At the end of February, the 28-year-old became a father again, less than four hours before playing 90 minutes for Blackburn Rovers in their 1-1 draw against Norwich City at Ewood Park.

Ahead of his 300th EFL career appearance, the Republic of Ireland international was with his wife as she gave birth to their second child at 11.15am, before racing to join up with his teammates for the 3pm kick-off.

To help raise awareness of the Safer Sleep campaign, Sammie has shared some advice.

He said: “Put baby on their back for every sleep in a separate, flat, clear sleep space.

“Keep them smoke free day and night. Never sleep with your baby on a sofa or armchair.”
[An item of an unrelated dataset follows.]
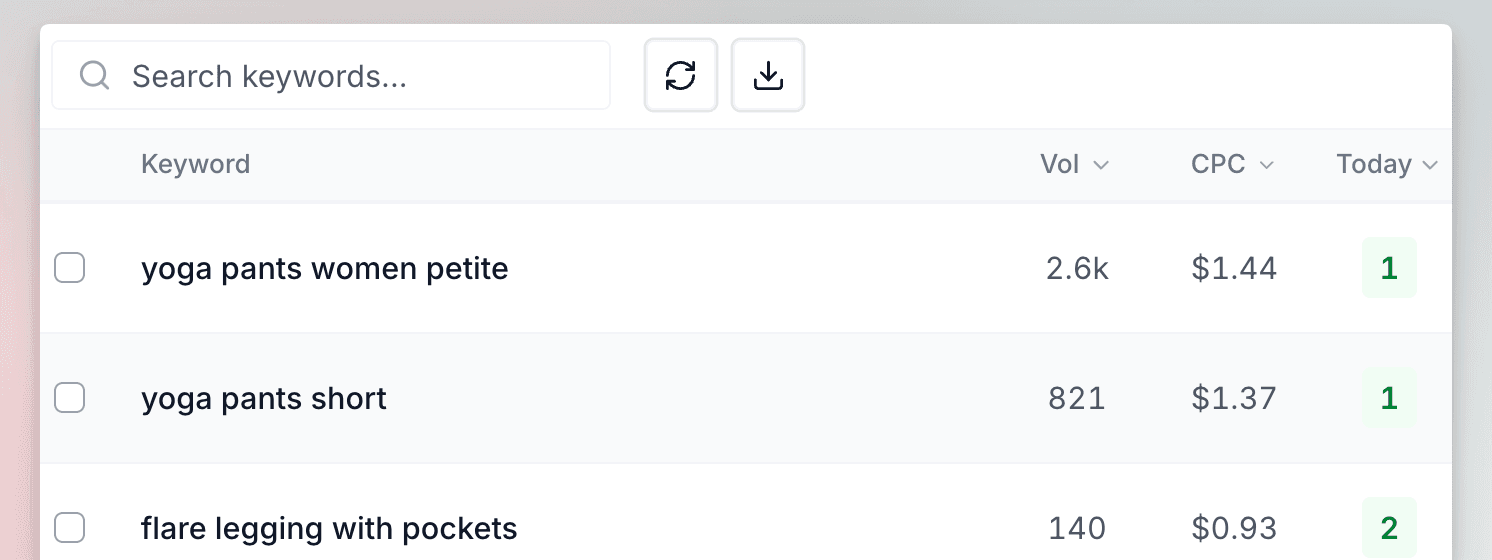This screenshot has width=1492, height=560.
Task: Click rank badge for yoga pants short
Action: (x=1389, y=398)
Safer Sleep Week is The Lullaby Trust’s national awareness campaign targeting anyone looking after a young baby. It aims to raise awareness of SIDS and the simple advice that reduces the risk of it occurring.

The theme for Safer Sleep Week is the safest place. During the campaign, the Lullaby Trust will show parents and carers the simplest way to create a safe sleep space for their baby that will help to protect their vulnerable airways and reduce the risk of SIDS and accidents. 

According to the NHS, around 200 babies die suddenly and unexpectedly every year.

Most deaths happen during the first 6 months of a baby's life. Infants born prematurely or with a low birthweight are at greater risk. SIDS also tends to be slightly more common in baby boys.

SIDS usually occurs when a baby is asleep, although it can occasionally happen while they're awake.

It is different from sudden unexplained death in childhood (SUDC), which is when a child over one-year-old dies and a cause cannot be found. SUDC is rare and the cause is not known.